How I Designed a Custom Protocol for My App

Introduction

Rast (in Kurdish: “ڕاست” [raːst]) is a new experimental project of mine for detecting orthographical errors in texts written in the Central Kurdish language, also known as Sorani.

I designed it in a way that works very efficiently with long texts over a duplex network connection. To do this, I first created K8, an 8-bit coding standard for Kurdish.

K8

This was designed because Kurdish characters are non-ASCII, and take two bytes each when encoded using UTF-8, making them very unefficient for binary protocols.

It also supports backward-compatibility for non-covered UTF-8 characters when needed by encoding an optional footer.

Below is an example of that.

00 -- version
97 -- س
A1 -- ڵ
8A -- ا
A6 -- و
AB -- ،
20 -- space
00
00
00
21 -- !
01 -- footer start
D0
BC -- м
D0
B8 -- и
D1
80 -- р

The above is a representation of the literal سڵاو، мир!.

This footer-based compatibility is used K8 is used in Rast's URL state, and the version without it is used in the transport protocol as described below.

The Transport Protocol

The goal of the project is straightforward: receive a stream of text, stream back a list of errors.

Errors are made up of their details, which are two strings of text: a generic title and a specific description.

Each component of an error’s detail is transported once only. Afterwards, their references will be kept by both the server and the client throughout the WebSocket connection.

Below is a brief representation of it.

+-------------------------------------------------------------------+ header
|              uin16 - error count                                  | header
+-------------------------------------------------------------------+ header
|              uin16 - detail count                                 | header
+-----------------------+-------------------------------------------+ errors
| uint16 - error offset | uint8 error length                        | errors
+-----------------------+-------------------------------------------+ errors
| ..................... | ..................                        | errors
+-----------------------+-------------------------------------------+ details
|  uint8 title length   | uint8 desc length | uint16 errorCount     | details
+-----------------------+-------------------------------------------+ details
| ..................... | ..................                        | details
+-----------------------+-------------------------------------------+ details
|          title        |    description   | uint16[] error_indexes | details
+-----------------------+-------------------------------------------+ details
| ..................... | ..................                        | details
+-----------------------+-------------------------------------------+ details

Here are some details that might have been missed above:

The first two bytes of each packet error_count counts the number of errors found inside a text input.
The upcoming two bytes detail_count is the number of error details returned on this round.
The next group of bytes with a length of 3 * error_count marks the positions of the errors inside the text.
What comes next are detail_count headers of the error details.
The last group is the error details and the indexes of the errors they apply to.

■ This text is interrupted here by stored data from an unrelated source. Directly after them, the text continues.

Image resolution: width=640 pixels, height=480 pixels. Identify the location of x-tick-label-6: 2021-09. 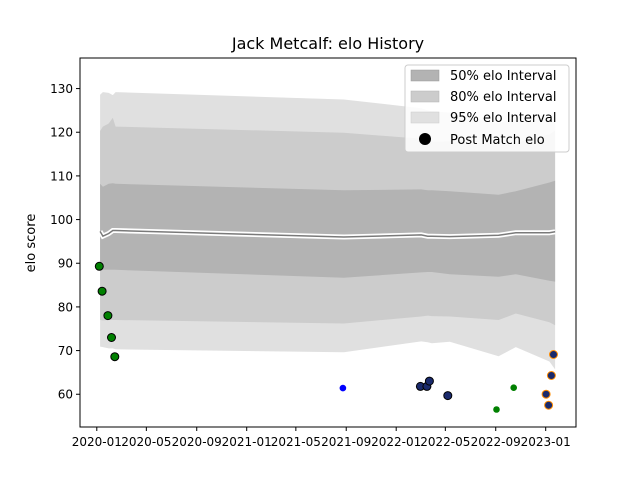
(346, 442).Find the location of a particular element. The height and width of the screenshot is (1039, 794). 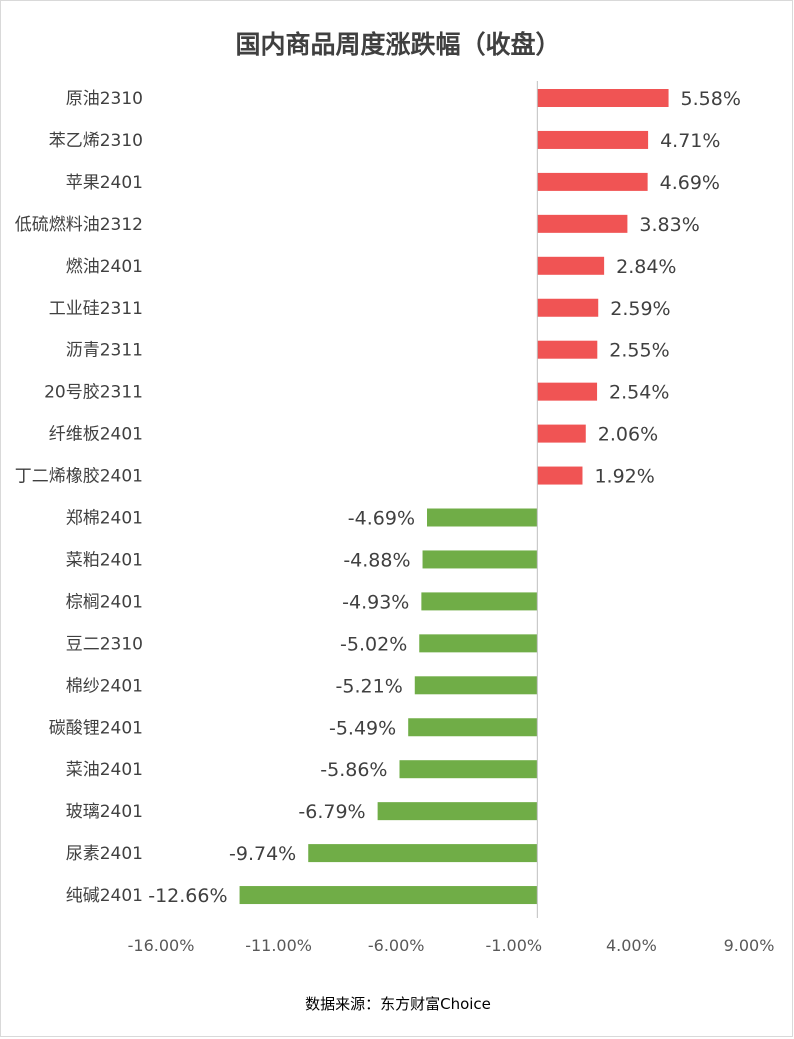

category-label: 菜油2401 is located at coordinates (104, 770).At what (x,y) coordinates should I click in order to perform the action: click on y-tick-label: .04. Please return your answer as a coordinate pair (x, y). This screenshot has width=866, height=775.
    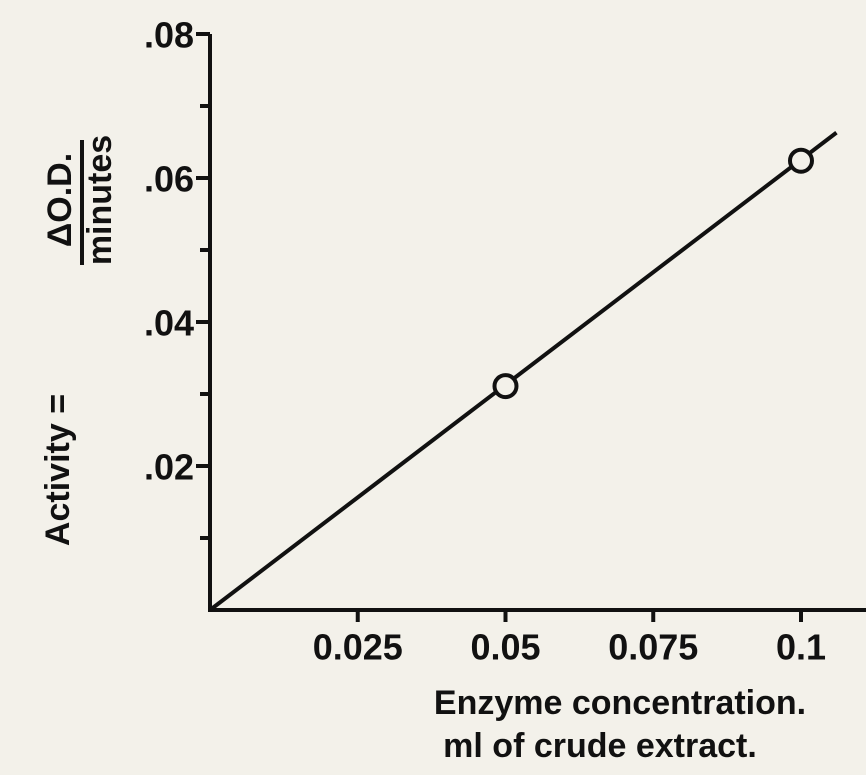
    Looking at the image, I should click on (169, 324).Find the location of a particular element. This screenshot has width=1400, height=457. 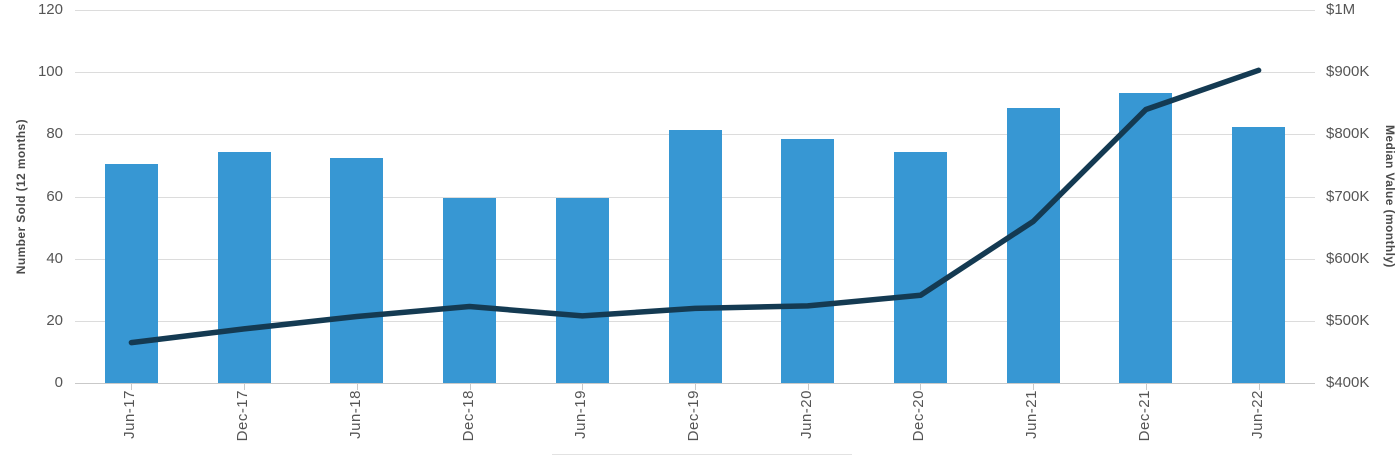

x-axis-label-Jun-19: Jun-19 is located at coordinates (581, 414).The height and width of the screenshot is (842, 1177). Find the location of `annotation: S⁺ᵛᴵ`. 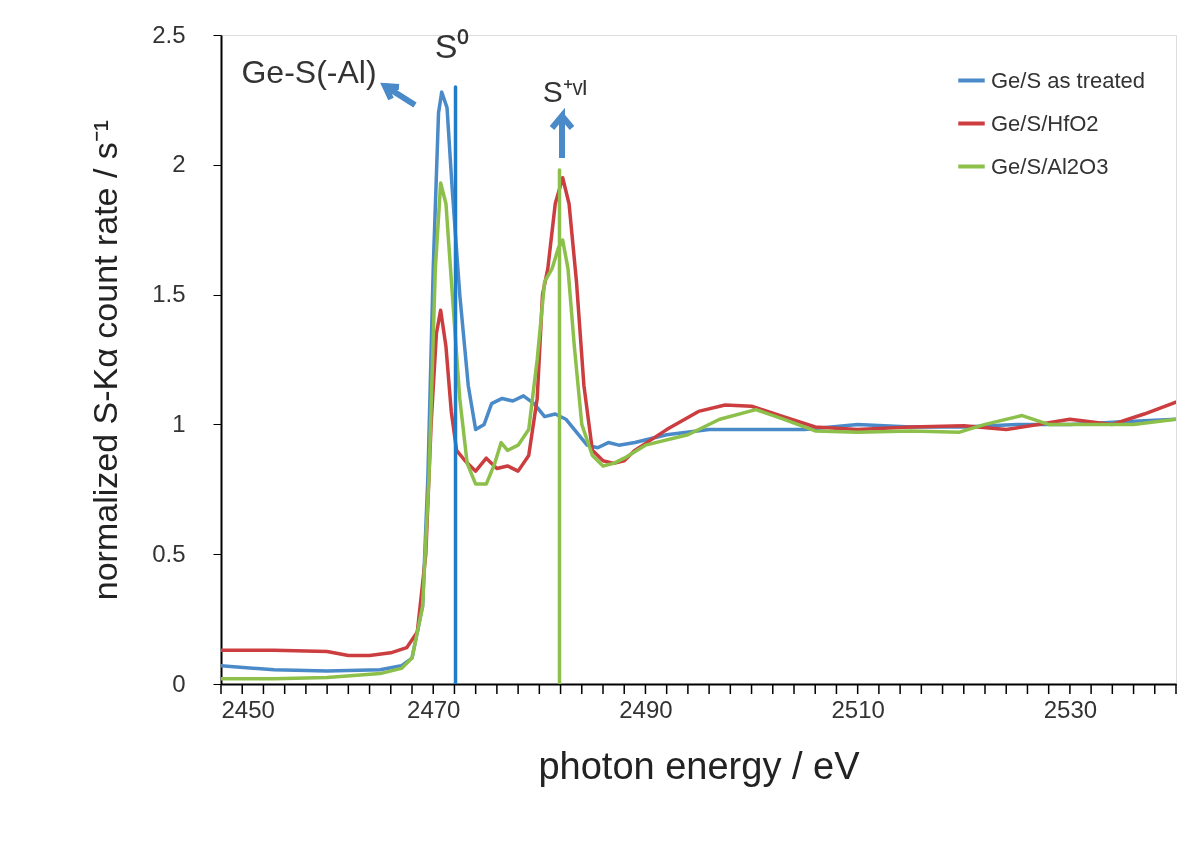

annotation: S⁺ᵛᴵ is located at coordinates (565, 92).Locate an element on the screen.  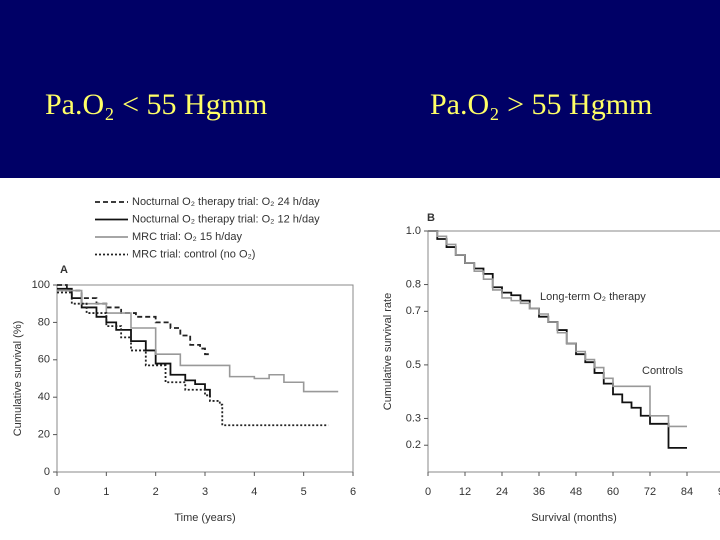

The fields title and the description will either be an arbitrary cache index, or the human-readable information about the errors encoded in K8, depending on whether they were previously sent throughout the connection.

Conclusion

This protocol took a while to design, and I like how it turned out. I considered using bit-based streaming, but I failed to get it into production due to the development cost. I will be writing about updates on it below if there were any in the future.